On leur montre la lune, ils regardent le doigt (chacun est libre de remplacer les pronoms par les noms de son choix).

Je faisais ces jours-ci, entre la poire et le café, la somme des confusions qui ont cours dès que l’on parle d’éducation (le terme en soi se prête aussi à confusion).

Face à la multiplication des discours dans ce sens, jamais vraiment interrogés dans la pratique, il est par exemple admis aujourd’hui que l’innovation pédagogique impose et suppose de nouveaux outils, numériques de préférence (1).

De manière moins visible, en théorie comme en pratique  – que l’on oppose souvent par confusion (2) –, l’encadrement est pris pour le contrôle (3), l’espace du cours pour le cours (4), le cours pour l’évaluation (5), l’évaluation pour la note (6), le diplôme pour le savoir (7), l’enseignement pour l’apprentissage (8), la transmission pour l’autorité (9). J’arrête ici la somme des confusions.

(Je viens d’entendre le glou-glou du café passer dans la cafetière.)
====
Consigne 1:
Répondez à ces questions sur le texte consacré aux confusions en éducation :
(a) Selon ce qui est admis aujourd'hui, qu'est-ce que l'innovation pédagogique impose et suppose ?
(b) Avec quoi le diplôme est-il confondu ?
(c) Quel bruit est entendu dans la dernière phrase, mise entre parenthèses ?
Consigne 2:
Rédigez la suite du texte consacré aux confusions en éducation, en reprenant juste après sa dernière phrase.

Relevé:
====
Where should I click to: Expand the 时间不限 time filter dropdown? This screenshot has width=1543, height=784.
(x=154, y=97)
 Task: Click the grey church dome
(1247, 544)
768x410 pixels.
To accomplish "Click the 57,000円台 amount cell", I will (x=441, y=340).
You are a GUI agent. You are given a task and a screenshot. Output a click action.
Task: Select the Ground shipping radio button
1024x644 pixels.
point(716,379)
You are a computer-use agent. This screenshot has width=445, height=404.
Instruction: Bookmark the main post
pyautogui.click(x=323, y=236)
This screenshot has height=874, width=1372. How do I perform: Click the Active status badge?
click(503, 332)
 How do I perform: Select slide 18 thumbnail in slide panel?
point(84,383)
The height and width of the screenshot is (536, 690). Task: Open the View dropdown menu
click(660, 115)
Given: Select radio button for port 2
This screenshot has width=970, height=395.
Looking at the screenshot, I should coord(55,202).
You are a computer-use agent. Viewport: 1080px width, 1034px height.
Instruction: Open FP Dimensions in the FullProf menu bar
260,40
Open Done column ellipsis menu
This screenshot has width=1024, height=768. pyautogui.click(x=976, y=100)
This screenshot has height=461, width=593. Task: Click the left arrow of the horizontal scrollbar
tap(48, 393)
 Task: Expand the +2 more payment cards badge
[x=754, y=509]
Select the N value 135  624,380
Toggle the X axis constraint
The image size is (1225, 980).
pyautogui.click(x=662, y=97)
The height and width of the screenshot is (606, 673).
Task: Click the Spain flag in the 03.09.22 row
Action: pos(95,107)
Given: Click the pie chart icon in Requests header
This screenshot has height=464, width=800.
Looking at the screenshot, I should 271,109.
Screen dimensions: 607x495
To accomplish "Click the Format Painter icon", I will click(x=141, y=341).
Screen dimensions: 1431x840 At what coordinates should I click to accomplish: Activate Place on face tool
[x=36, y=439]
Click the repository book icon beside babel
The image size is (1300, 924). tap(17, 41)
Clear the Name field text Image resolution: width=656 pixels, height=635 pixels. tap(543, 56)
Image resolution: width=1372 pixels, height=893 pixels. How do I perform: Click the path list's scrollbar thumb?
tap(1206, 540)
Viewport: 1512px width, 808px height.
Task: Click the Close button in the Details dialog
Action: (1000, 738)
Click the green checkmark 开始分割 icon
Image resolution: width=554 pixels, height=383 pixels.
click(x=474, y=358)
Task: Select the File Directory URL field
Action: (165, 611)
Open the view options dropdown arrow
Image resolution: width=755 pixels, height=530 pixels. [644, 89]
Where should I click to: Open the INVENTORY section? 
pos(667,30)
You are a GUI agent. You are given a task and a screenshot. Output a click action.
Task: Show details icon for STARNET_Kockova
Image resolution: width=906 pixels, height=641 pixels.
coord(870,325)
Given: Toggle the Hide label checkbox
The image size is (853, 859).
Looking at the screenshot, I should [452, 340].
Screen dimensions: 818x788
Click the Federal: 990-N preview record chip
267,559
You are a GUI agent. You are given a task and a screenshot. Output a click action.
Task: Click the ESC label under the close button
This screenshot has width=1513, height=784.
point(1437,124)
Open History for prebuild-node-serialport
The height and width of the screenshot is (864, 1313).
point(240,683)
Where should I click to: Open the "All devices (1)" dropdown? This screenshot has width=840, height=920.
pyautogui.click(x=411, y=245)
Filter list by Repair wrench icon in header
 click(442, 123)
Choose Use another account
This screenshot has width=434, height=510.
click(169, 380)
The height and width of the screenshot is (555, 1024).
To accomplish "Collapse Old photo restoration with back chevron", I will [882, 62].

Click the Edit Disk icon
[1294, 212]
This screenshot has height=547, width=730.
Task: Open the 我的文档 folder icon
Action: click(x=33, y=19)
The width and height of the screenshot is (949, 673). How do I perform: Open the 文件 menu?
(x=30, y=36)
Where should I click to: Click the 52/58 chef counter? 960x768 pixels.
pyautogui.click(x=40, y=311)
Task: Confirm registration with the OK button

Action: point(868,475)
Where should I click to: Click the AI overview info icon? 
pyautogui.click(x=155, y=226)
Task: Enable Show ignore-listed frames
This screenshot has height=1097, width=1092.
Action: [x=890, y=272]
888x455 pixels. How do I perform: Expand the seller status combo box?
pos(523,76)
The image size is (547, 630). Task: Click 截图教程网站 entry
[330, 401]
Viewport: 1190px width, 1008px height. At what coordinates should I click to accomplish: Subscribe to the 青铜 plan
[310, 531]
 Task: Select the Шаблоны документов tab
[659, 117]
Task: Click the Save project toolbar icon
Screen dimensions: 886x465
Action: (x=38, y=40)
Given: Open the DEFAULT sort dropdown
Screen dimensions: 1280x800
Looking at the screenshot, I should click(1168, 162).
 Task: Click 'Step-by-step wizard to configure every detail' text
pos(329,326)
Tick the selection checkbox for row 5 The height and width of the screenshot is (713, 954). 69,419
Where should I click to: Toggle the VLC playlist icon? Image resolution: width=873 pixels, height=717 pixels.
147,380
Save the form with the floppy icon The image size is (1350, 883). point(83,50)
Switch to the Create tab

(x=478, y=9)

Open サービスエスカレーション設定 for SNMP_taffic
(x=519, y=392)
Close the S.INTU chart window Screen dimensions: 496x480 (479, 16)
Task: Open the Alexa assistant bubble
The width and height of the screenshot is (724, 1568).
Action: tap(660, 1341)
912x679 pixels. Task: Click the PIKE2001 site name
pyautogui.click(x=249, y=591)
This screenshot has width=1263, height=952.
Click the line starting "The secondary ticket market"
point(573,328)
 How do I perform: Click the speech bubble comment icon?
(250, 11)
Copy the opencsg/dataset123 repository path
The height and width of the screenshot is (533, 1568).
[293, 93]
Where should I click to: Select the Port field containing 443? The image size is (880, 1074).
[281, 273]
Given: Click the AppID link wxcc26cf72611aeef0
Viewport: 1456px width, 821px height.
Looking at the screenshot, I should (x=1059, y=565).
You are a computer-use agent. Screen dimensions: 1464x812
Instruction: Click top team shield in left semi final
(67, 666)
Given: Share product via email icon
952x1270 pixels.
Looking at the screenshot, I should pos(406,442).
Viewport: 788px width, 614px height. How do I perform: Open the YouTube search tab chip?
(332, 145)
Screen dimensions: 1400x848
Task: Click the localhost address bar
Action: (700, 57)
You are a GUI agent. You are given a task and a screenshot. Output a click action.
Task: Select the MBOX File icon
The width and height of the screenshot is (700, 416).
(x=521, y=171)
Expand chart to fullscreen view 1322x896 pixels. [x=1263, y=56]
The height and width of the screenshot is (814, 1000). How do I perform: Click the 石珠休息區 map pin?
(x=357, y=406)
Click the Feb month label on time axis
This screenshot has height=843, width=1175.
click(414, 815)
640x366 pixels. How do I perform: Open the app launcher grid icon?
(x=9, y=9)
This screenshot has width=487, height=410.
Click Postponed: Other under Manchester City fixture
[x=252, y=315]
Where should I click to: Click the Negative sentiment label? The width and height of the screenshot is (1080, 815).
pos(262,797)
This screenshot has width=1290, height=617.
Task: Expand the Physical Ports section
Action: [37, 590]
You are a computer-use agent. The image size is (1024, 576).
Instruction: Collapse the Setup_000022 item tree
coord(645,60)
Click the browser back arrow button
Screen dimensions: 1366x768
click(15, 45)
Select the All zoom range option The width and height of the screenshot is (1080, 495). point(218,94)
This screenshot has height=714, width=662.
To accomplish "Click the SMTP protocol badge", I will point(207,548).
====
Réponse 1:
(a) De nouveaux outils, numériques de préférence.
(b) Avec le savoir.
(c) Le glou-glou du café qui passe dans la cafetière.

Réponse 2:
Quand j’étais élève dans les années 70, la télévision et l’audiovisuel devaient changer l’école, incidemment la société. Trente ans plus tard, l’Internet devait changer la société, incidemment l’école. Tout ça en mieux.

Quarante ans plus tard (j’ai eu mon âge), dans la réalité d’une classe, le professeur et les élèves, s’ils ont parfois changé d’aspirations, n’ont pas vraiment changé d’imaginaire. Les techniques se sont perfectionnées ; les écrans ont été démultipliés ; certains sont devenus tactiles, parfois intelligents, mais la position de l’enseignant est pratiquement la même : les cours pour l’essentiel restent frontaux ; les élèves sont toujours alignés face au tableau ou à l’ordinateur. Au-delà des outils, les positions et la posture sont identiques. La relation est verticale avec, ici et là, des tolérances horizontales qui relèvent moins de l’innovation que d’une sorte de parallaxe. On ne s’en doutait pas : le Powerpoint n’a rien changé du tout (confusion 1) !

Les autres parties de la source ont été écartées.